A woman sits on a bed in a dim, wallpapered room. There's an old rotary phone on a nightstand, a prescription pill bottle by the foot of a lamp. Her long wavy hair is brushed back, and the moonlight peers in from between the curtains, illuminating the flowery pattern of her nightgown and the small tattoo on her fleshy arm. Curled sleeping on the bed is a baby, and the woman's head is turned towards the child. But the expression on her face is unclear. Perhaps it's a look of resentment and exhaustion, of alienation and despair. Hers is a story, unknowable, full of endless possibility, waiting to be told.
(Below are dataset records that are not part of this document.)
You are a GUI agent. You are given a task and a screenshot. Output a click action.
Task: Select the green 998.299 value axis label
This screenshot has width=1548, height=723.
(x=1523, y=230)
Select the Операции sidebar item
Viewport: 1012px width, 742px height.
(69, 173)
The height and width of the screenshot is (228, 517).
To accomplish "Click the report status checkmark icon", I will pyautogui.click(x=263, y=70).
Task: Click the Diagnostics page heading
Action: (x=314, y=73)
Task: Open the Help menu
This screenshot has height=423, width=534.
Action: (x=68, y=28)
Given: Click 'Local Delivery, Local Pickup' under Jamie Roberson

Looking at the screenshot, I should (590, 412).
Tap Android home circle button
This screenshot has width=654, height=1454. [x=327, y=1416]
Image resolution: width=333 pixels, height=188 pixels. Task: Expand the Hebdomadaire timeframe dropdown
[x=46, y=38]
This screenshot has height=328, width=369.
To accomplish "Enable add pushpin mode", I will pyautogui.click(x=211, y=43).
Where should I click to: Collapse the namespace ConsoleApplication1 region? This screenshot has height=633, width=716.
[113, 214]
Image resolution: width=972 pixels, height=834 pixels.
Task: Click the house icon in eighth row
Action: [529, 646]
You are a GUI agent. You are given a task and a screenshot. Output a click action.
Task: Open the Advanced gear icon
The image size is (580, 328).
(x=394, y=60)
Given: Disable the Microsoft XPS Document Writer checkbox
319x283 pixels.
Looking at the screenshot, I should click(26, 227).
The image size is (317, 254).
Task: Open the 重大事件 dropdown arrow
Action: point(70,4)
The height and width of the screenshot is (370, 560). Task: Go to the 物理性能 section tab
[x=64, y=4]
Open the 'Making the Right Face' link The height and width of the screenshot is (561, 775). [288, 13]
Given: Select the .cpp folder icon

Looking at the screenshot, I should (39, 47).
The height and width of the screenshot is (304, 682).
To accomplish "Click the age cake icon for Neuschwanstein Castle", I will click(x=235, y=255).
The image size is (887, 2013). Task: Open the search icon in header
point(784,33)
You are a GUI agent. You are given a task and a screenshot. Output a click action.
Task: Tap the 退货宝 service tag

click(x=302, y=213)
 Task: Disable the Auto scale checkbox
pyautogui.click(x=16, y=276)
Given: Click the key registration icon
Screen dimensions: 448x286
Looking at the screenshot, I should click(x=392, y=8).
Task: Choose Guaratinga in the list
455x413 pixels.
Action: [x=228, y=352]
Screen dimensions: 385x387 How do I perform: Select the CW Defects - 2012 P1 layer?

Such is the power of the photographs of Gregory Crewdson, who stages haunting and elaborate images of small-town America. Crewdson creates worlds with the cinematic scale and obsessive attention to detail of a filmmaker. He employs location scouts, set dressers, soundstages and fog machines, sometimes working for weeks or even months to capture one perfect moment on camera. Director Ben Shapiro brings to light this painstaking creative process in Gregory Crewdson: Brief Encounters, a new documentary filmed over nearly a decade with unprecedented access to Crewdson's large-scale shoots.

Focusing on the production of Beneath the Roses, a photo series shot between 2002 and 2008 in ghost towns of western Massachusetts, the film presents Crewdson as remarkably transparent about his work and personal life. We see hordes of set dressers wiping tracks from snow and coating furniture with dust. We watch as Crewdson directs subjects with a perfectionist's specificity — pull up that nightgown a bit, turn your head slightly this way, look sad. We also learn of Crewdson's psychoanalyst father, who took his son to a Diane Arbus exhibit as a child, instilling in Crewdson an early interest in the photographic fusion of surrealism and documentary (as well as a voyeuristic curiosity about what might be going on behind the walls of his father's home office — a fascination that perhaps manifests itself in Crewdson's depiction of private, intimate moments).

The big paradox of Crewdson's work is the seeming conflict between his micromanagerial style and his creative vision. Because for all of his planning and control and direction, Crewdson's photographs remain largely ambiguous. Photographs are always bound to a moment in time, of course, but the scenes captured by Crewdson's camera are so detailed — and so mysterious — that they necessarily invite conjecture about the story beyond the frame. And despite their meticulous fabrication, these images whisper of secrets and an ache for human connection that rings true to life. Yes, these scenes are eerily still and perfectly twilit, but Crewdson's worlds reflect our own. Here, we have imperfection — but also beauty.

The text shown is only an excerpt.